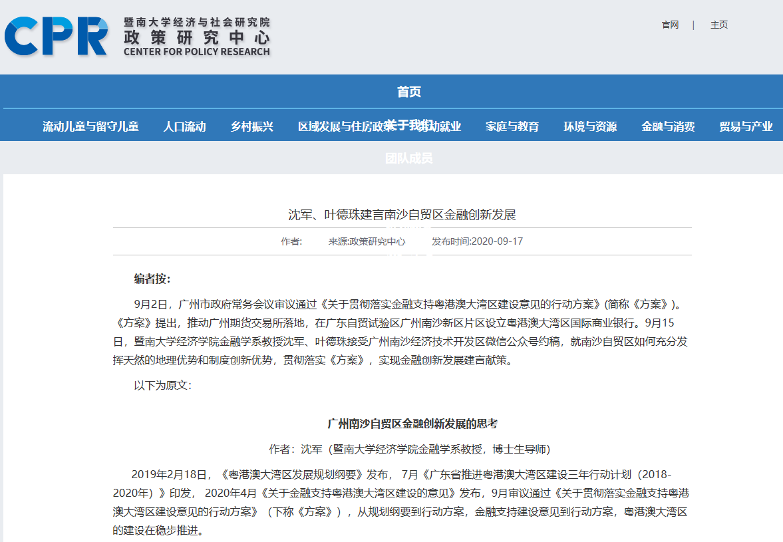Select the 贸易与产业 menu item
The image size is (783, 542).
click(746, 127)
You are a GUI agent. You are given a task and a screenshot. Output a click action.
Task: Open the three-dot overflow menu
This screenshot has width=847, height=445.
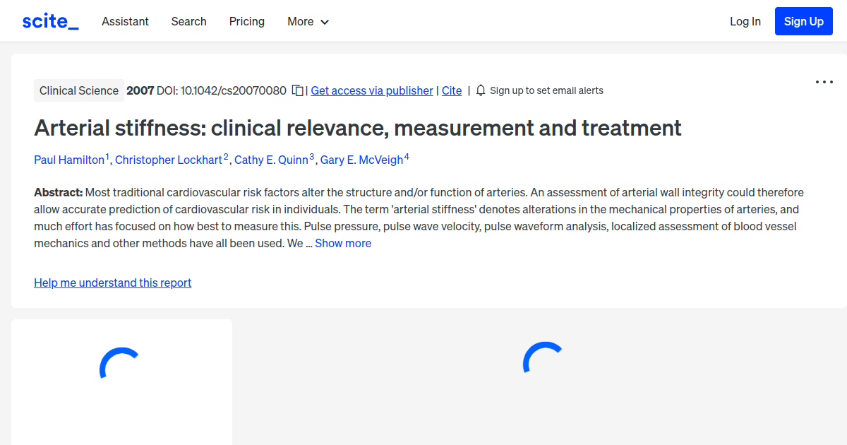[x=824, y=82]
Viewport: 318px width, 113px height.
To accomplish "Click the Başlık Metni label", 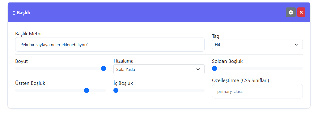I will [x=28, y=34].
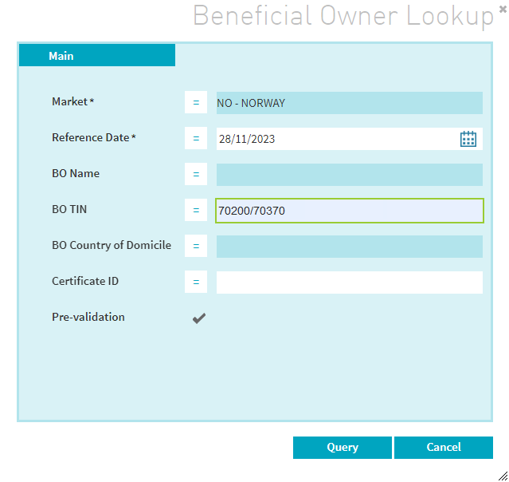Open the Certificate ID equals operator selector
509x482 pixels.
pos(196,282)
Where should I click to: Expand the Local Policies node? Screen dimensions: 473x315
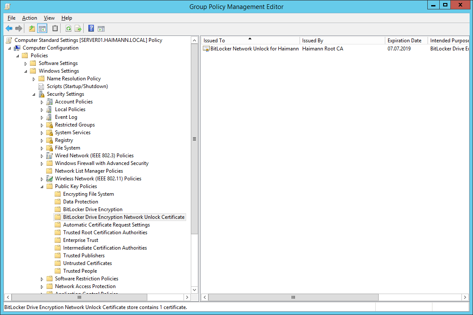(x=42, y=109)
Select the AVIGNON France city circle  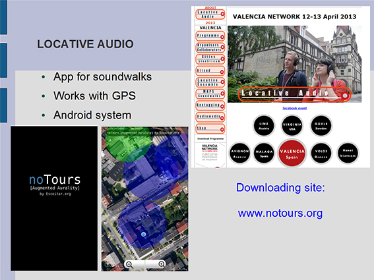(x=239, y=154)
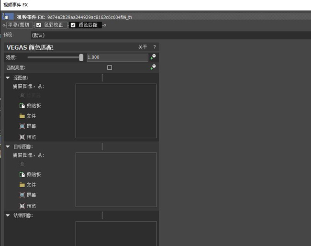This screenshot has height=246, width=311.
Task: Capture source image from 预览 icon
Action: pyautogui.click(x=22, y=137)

____________________

_THE REQUEST_:
Copy these lines out word for word, from the first line at the start of the lines through the line that contains "[x=824, y=82]", including that line. Leave the pictures out of your answer.

_RESULT FOR THIS EXERCISE_:
Select the 贸易与产业 menu item
The image size is (783, 542).
click(746, 127)
You are a GUI agent. You are given a task and a screenshot. Output a click action.
Task: Open the three-dot overflow menu
This screenshot has width=847, height=445.
[x=824, y=82]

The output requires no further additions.